Les médecins contre les pleins pouvoirs donnés aux directeurs d’hôpital 

Une fois n’est pas coutume : l’ensemble des syndicats de médecins (Snam-HP, INPH, APH, Jeunes médecins, CMH) viennent de signer un communiqué commun pour s’opposer à l’adoption dans le cadre de l’examen de loi de prorogation de l’état d’urgence sanitaire, votée définitivement le 6 novembre prochain, d’un amendement qui accorde les pleins pouvoirs aux directeurs d’hôpital. Tel qu’il est formulé et rédigé, cet amendement autorise les directions d’hôpital à déroger « aux règles de fonctionnement et de gouvernance de ces établissements de santé s’agissant notamment de leurs assemblées délibérantes, de leurs exécutifs et de leurs instances représentatives du personnel ». Exit le dialogue social en pleine épidémie de Covid19 ! Cet amendement permet aussi aux directions hospitalières de déroger à « l’approbation et la publication des comptes », aux « règles d’adoption et d’exécution des budgets ainsi que de communication des informations indispensables et d’analyse de leurs activités prévues par la loi ». En guise d’explication, le législateur ajoute que «le présent amendement vise donc à assouplir les contraintes pesant sur les hôpitaux et à leur permettre de ne se préoccuper que de la santé de nos concitoyens »
 

"C'est inimaginable"

Toutefois, tous les députés présents lors de la discussion de cet amendement ne partageait pas forcément l’avis du gouvernement. Ainsi la députée George Pau-Langevin s’est notamment exclamée : « On peut comprendre qu’il y ait besoin de délais pour remplir certaines obligations, mais on ne peut pas déréguler complètement le fonctionnement des hôpitaux, la comptabilité publique et le droit du travail ! Car cette mesure est aussi large que cela : hop ! on supprime tout ce qui fait la réglementation dans notre pays ! C’est inimaginable. » Pascal Brindeau abonde : « Vous ne pourrez pas permettre qu’on fasse totalement fi de l’avis des soignants et des représentants du personnel sur le mode d’organisation des établissements publics et privés hospitaliers. C’est très dangereux. » 
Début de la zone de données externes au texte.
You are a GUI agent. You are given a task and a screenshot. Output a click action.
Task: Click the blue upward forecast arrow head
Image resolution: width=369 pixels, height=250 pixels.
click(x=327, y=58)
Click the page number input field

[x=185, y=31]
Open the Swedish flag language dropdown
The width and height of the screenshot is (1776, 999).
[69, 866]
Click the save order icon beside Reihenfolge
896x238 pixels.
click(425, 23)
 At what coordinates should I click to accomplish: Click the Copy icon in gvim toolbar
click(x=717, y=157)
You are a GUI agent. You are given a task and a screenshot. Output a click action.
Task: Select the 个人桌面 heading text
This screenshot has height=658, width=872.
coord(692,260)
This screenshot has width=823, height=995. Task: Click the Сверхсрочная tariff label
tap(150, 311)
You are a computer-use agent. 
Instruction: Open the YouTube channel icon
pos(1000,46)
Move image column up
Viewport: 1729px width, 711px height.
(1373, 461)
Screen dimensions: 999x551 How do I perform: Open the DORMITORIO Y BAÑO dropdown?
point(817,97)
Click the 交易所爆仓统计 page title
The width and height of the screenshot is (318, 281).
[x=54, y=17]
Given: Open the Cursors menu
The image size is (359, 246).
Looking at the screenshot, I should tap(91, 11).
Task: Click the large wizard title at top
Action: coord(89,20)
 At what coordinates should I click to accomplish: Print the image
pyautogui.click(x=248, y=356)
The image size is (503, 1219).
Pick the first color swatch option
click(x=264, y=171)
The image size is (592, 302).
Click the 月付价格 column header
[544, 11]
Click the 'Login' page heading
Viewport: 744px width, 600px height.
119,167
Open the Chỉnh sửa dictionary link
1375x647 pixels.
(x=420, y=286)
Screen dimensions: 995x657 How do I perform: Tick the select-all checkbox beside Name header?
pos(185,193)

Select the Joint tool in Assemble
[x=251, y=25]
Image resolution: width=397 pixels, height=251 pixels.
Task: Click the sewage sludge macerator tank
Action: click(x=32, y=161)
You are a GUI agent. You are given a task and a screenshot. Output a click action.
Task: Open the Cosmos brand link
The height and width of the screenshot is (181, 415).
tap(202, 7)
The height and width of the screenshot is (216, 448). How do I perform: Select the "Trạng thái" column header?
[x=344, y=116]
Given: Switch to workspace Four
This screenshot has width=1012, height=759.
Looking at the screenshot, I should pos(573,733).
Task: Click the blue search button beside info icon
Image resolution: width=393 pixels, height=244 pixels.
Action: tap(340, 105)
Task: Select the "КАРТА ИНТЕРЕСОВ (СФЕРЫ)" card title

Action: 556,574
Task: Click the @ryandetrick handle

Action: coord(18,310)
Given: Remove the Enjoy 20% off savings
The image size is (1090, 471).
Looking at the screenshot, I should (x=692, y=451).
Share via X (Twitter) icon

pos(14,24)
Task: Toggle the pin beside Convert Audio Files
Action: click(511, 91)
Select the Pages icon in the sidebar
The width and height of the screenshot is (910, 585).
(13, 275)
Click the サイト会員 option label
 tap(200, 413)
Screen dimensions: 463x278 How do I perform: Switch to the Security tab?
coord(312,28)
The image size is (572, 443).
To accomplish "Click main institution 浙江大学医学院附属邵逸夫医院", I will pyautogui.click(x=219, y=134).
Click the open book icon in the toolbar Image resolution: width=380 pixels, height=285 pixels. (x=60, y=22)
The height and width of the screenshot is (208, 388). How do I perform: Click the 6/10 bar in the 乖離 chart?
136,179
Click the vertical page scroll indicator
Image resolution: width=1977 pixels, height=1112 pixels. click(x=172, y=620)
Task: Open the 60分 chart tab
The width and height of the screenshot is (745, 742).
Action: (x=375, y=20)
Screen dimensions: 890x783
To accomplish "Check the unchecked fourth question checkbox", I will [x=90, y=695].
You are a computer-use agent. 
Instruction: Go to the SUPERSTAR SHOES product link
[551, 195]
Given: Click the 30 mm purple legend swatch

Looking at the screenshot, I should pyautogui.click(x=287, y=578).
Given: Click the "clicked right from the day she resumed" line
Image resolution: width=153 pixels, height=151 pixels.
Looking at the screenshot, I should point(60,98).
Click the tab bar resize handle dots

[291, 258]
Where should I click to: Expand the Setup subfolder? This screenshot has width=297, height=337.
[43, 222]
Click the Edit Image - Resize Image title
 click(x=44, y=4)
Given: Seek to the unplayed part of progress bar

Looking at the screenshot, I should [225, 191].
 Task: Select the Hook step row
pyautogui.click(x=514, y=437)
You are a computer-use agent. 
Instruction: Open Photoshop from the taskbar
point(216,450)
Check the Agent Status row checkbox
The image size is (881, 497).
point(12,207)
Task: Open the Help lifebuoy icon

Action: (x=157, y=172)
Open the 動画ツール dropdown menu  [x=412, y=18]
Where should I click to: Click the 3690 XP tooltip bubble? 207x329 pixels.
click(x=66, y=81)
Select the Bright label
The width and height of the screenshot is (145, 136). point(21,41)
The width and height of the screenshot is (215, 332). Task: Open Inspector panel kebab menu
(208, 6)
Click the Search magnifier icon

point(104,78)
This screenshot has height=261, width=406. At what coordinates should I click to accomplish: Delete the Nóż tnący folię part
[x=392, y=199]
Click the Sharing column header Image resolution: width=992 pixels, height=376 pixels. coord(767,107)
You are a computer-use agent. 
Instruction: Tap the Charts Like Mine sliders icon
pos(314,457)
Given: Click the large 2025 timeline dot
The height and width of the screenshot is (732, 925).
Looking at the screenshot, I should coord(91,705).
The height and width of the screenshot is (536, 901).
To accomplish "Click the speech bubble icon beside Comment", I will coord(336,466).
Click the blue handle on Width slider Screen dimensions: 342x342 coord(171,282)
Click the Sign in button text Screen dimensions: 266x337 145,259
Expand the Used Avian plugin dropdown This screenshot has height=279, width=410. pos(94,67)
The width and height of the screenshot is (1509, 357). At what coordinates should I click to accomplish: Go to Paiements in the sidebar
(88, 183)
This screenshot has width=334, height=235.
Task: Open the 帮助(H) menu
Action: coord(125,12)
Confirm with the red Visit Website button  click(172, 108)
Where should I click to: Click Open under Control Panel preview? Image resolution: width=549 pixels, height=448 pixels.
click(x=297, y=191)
Les syndicats de médecins, dans leur communiqué commun rappelle que « lors de la première vague, les plans blancs avaient déjà fait l’objet de dérives autoritaires des directions d’établissements notamment en psychiatrie ». Les médecins refusent ainsi que « l’on puisse autoriser tout directeur d’hôpital ou d’ARS à prendre des décisions sans avis des soignants même, et surtout, pendant la crise sanitaire. Les instances consultatives internes et de représentation des personnels et, a minima le bureau de la CME pour le personnel médical, doivent continuer à exercer leurs rôles et leurs missions dans les établissements de santé pour que la crise sanitaire, probablement destinée à durer, ne balaie pas les outils d’une gouvernance démocratique et équilibrée. Cette crise ne doit en aucun cas servir de prétexte pour un renforcement décisionnel uniquement à la main de l’administration ».